UTMtoLatLonDegrees_PC = functionPrecomputed(groups, 3, 3)
UTMtoLatLonDegrees_PC.compute(UTMtoLatLonDegrees)
# Precomputed conversion from UTM to longitude and latitude.
UTMtoLonLatDegrees_PC = functionPrecomputed(groups, 3, 3)
UTMtoLonLatDegrees_PC.compute(UTMtoLonLatDegrees)

# ****************** Forcings ******************

# Tide value on each fronteer nodes.
[tideEta, tideUV] = util.setTide(UTMtoLonLatDegrees_PC, angleProj_PC,
                                 timeFunction, julianTimeFunction, bath_PC,
                                 solution.getFunction())
# Merge elevation and tide speed.
tide = functionNumpy(3, merge_ElevAndUV, [tideEta, tideUV])

# ..............................................

# ................OCEANIC CIRCULATION...................

if (param.oceanCirc == "hycom"):
  HYCOMInterpolatorU = slimStructDataInterpolatorMultilinear()
  HYCOMInterpolatorV = slimStructDataInterpolatorMultilinear()
  HYCOMInterpolatorEta = slimStructDataInterpolatorMultilinear()
  HYCOMUContainer = slimStructDataContainerNetcdf(param.hycomDir + "u_2011-04_depthAve_flux.nc","u", "lat", "lon")
  HYCOMVContainer = slimStructDataContainerNetcdf(param.hycomDir + "v_2011-04_depthAve_flux.nc","v", "lat", "lon")
  HYCOMEtaContainer = slimStructDataContainerNetcdf(param.hycomDir + "ssh_2011_fixed.nc","ssh", "lat", "lon")
  HYCOMU = slimFunctionStructData(HYCOMUContainer, HYCOMInterpolatorU, UTMtoLatLonDegrees_PC)
  HYCOMV = slimFunctionStructData(HYCOMVContainer, HYCOMInterpolatorV, UTMtoLatLonDegrees_PC)
  HYCOMEta = slimFunctionStructData(HYCOMEtaContainer, HYCOMInterpolatorEta, UTMtoLatLonDegrees_PC)
  HYCOMU.setTimeFunction(timeFunction)
  HYCOMV.setTimeFunction(timeFunction)
  HYCOMEta.setTimeFunction(timeFunction)

#test = dgDofContainer(groups, 1)
#test.L2Projection(HYCOMU)
#test.exportMsh("HYCOM_U_init")

  HYCOMUV = functionNumpy(3, rotateVector, [HYCOMU, HYCOMV, angleProj_PC])
  minFC = functionConstant(-3.0)
  HYCOMEta_cutOff = functionNumpy(1, cutOffMin, [HYCOMEta, minFC])
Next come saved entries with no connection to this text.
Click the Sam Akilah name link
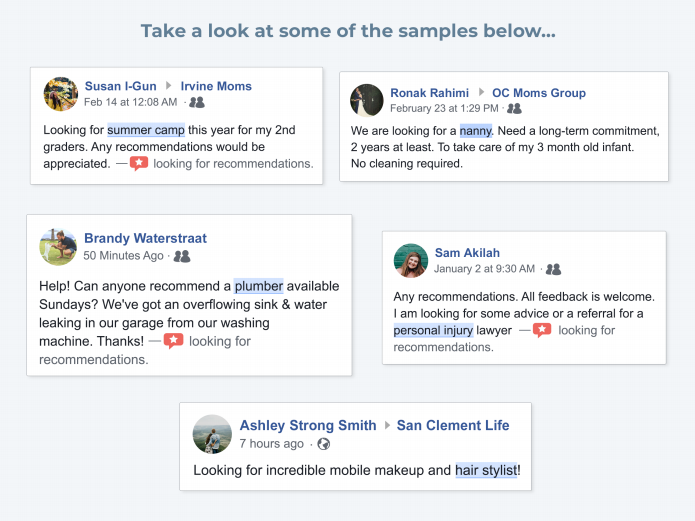The height and width of the screenshot is (521, 695). click(x=467, y=253)
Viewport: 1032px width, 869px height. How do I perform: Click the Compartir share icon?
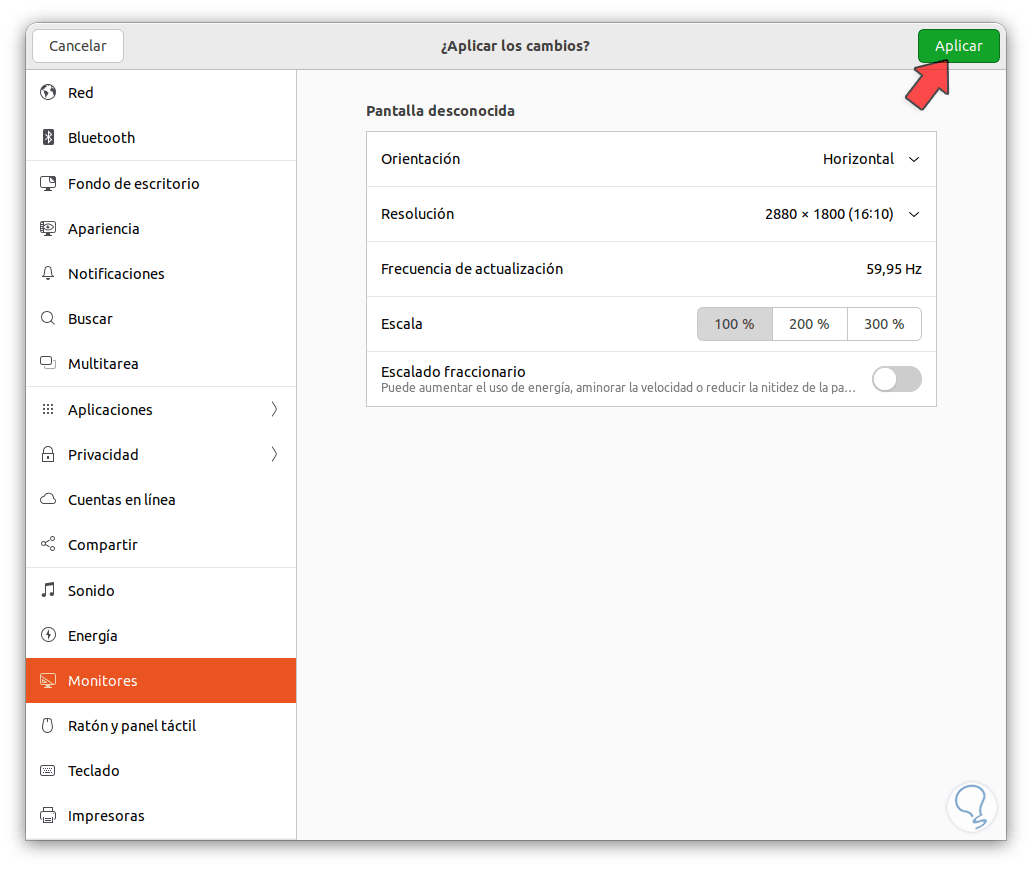point(47,545)
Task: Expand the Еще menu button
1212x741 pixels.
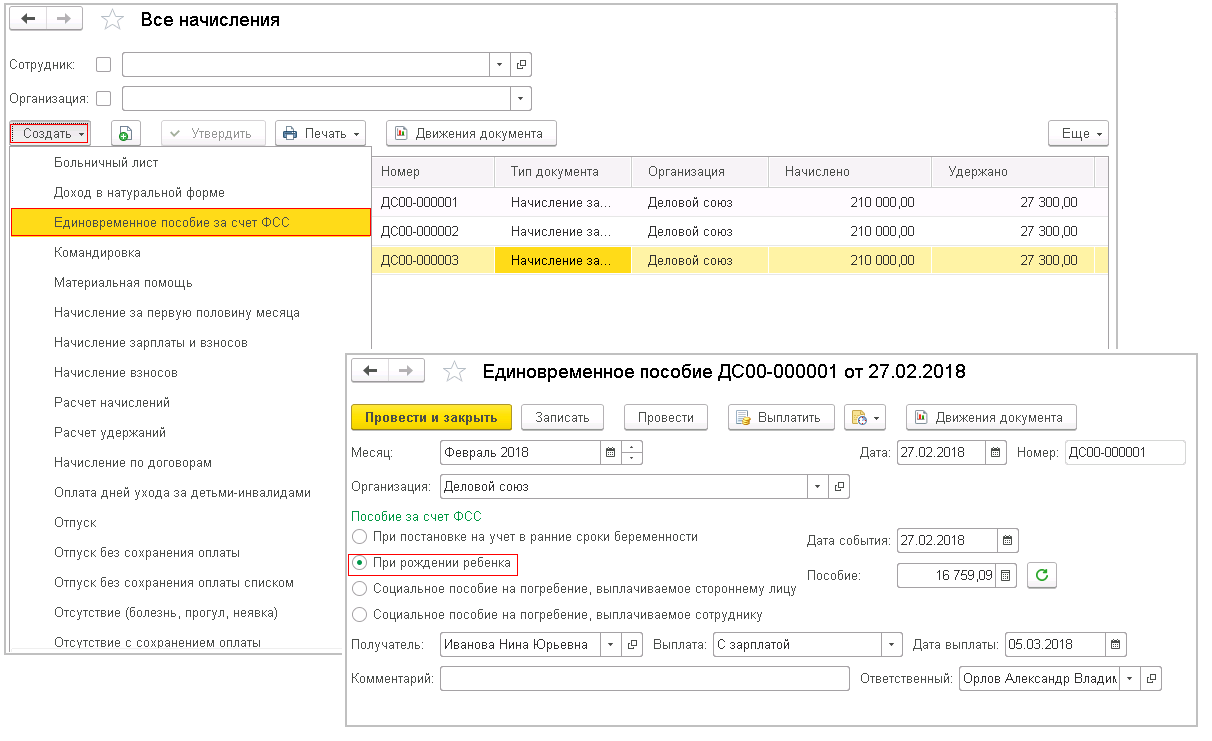Action: 1078,134
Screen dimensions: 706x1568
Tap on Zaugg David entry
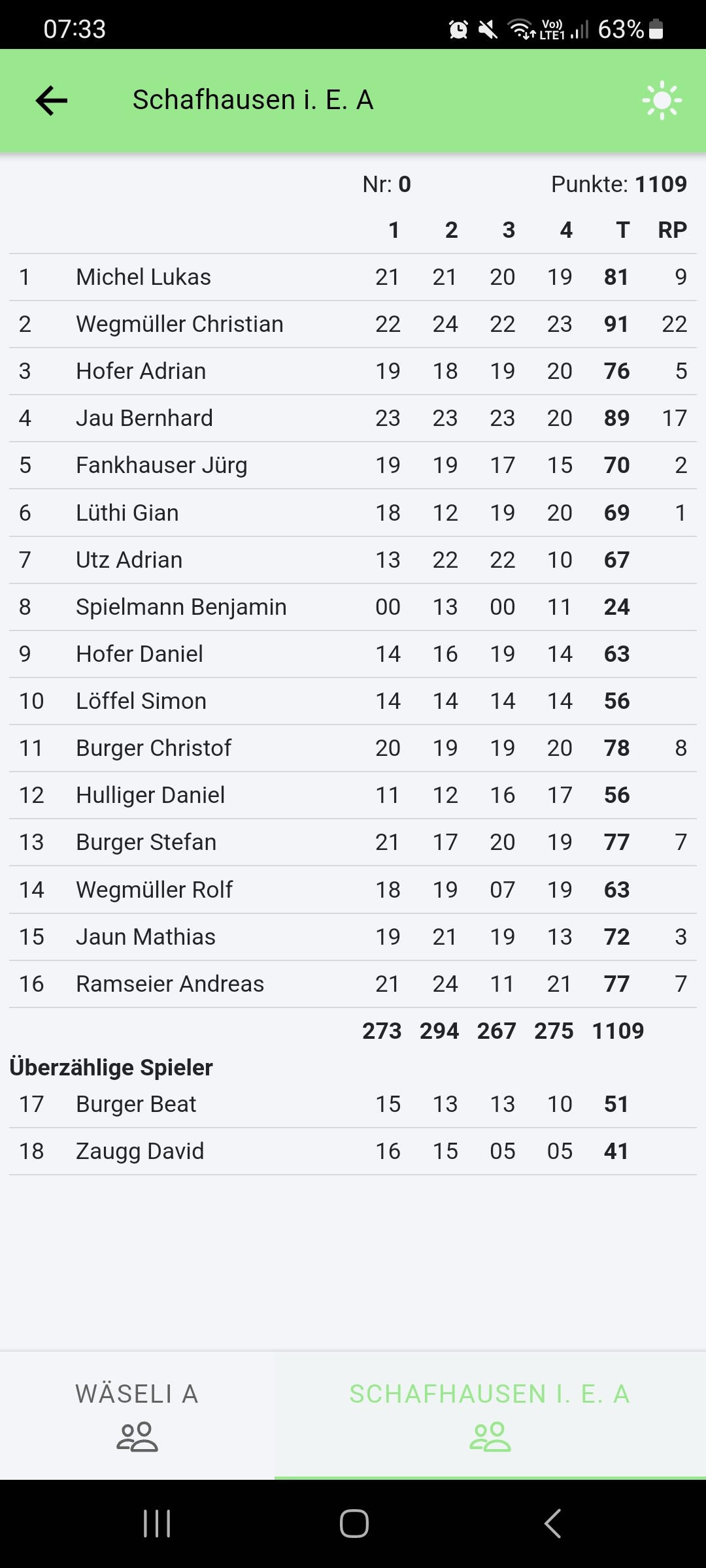pyautogui.click(x=140, y=1151)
#test2 = dgDofContainer(groups, 3)
#test2.L2Projection(HYCOMUV)
#test2.exportMsh("HYCOM_UV_init")

  HYCOMuv = functionNumpy(2, transport2velocity, [HYCOMUV, bath_PC, solution.getFunction()])
  oceanic = functionNumpy(3, merge_ElevAndUV, [HYCOMEta_cutOff, HYCOMuv])

#test = dgDofContainer(groups, 3)
#test.L2Projection(HYCOMbnd)
#test.exportMsh("HYCOM_UVEta_init")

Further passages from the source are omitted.